Even when she has an easy target (the self-indulgent nonsense of a 'Cosmic Ordering Service') she doesn't demolish it the way she could. And, by association, she ends up implying that such superstition is an integral part of Martin Seligman's Positive Psychology work, which it most definitely is not. It is true that many 'Life Coaches' have adopted the philosophy of 'wish for things and you'll get them without having to do any hard work' as a way of extracting money from the gullible, but it's unfair to beat Seligman with that stick.
Ehrenreich has some interesting observations about the Positive Psychology 'movement', but I think she ends up throwing out the baby with the bathwater, not even discussing the important notion of shifting from thinking about problems to thinking about solutions. And, aside from ignoring the influence of the pharmaceutical companies, she also ignores the 'Negative Psychology' movement so prevalent in the US over the last 60 years or so: the evidence of the unnecessary suffering caused by poorly applied Freudian psychoanalytic methods, which by encouraging people to repeatedly relive traumatic events and emotions may in many cases actually deepen and perpetuate suffering, the only main benefit being paying of the analyst's mortgage.
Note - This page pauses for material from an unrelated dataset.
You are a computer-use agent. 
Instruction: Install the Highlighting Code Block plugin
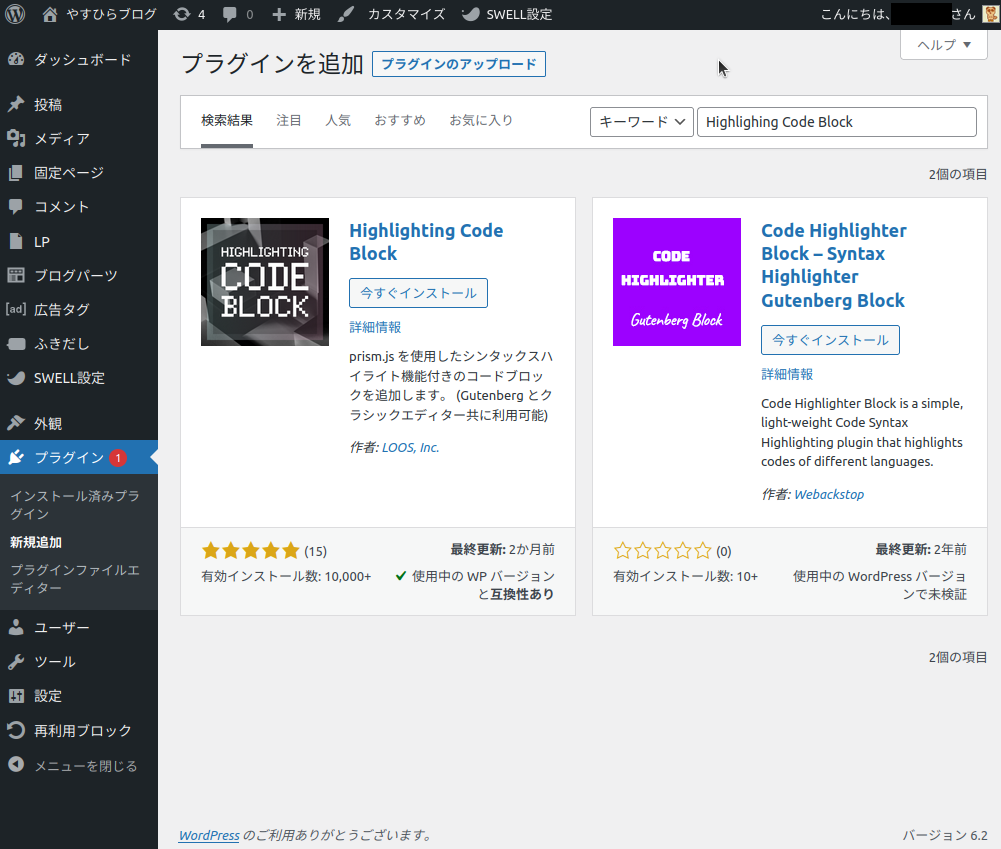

For decades the mental health industry focused on how to eliminate illness, rather than how to promote wellness. Thus the conditions that give rise to illness continue, and we simply try to medicate them away. Discomfort with this view has been around at least since the 50s and 60s, with Fromm, Maslow, Rogers and Ellis among others. So Seligman's 'Positive Psychology' doesn't mean 'Pollyannish' but means promoting wellness rather than eliminating illness. This simple definition doesn't appear in Ehrenreich's book -- and for someone so (rightly) focused on scientific principles, failing to define one's terms is a major omission.
The author also, like many others, seems to hold to the dogma that Randomised Controlled Trials (RCTs) are the only 'valid' form of scientific evidence, as if case studies hold no value at all. The limitations of such trials are not discussed, and interpretations of the results are taken as unarguable. For instance, she cites a study showing no benefit of outcome over the control group among cancer patients who attended group psychotherapy, and so concludes there is 'no evidence' that psychotherapy (in whatever form, it seems) can be beneficial with cancer patients.
Anyone familiar with psychotherapy knows how important details are: one therapist may get much better results than another; one type of therapy may be better indicated for certain conditions, or for certain patients, than others. So all that was shown by that particular RCT was that for those patients, receiving that particular type of group therapy, facilitated by that particular therapist, there were not very good results. As I say, the author makes no attempt to balance such evidence with the evidence from psychoneuroimmunology, neuro-plasticity experiments, or the accumulated evidence from the placebo-groups of all those RCTs she is so keen on.
Ehrenreich rails against the 'interests' of the Positive Psychology movement; but in ignoring the body of evidence for the influence of emotional state on physical health, and instead focusing solely on drug and chemical causes and solutions to health problems, she ends up reinforcing the interests of a far bigger unaccountable lobby: the major drugs companies. A disappointing position for a left-leaning social commentator to end up in.
So, over all, I found this to be a less than rigorous examination of the topic.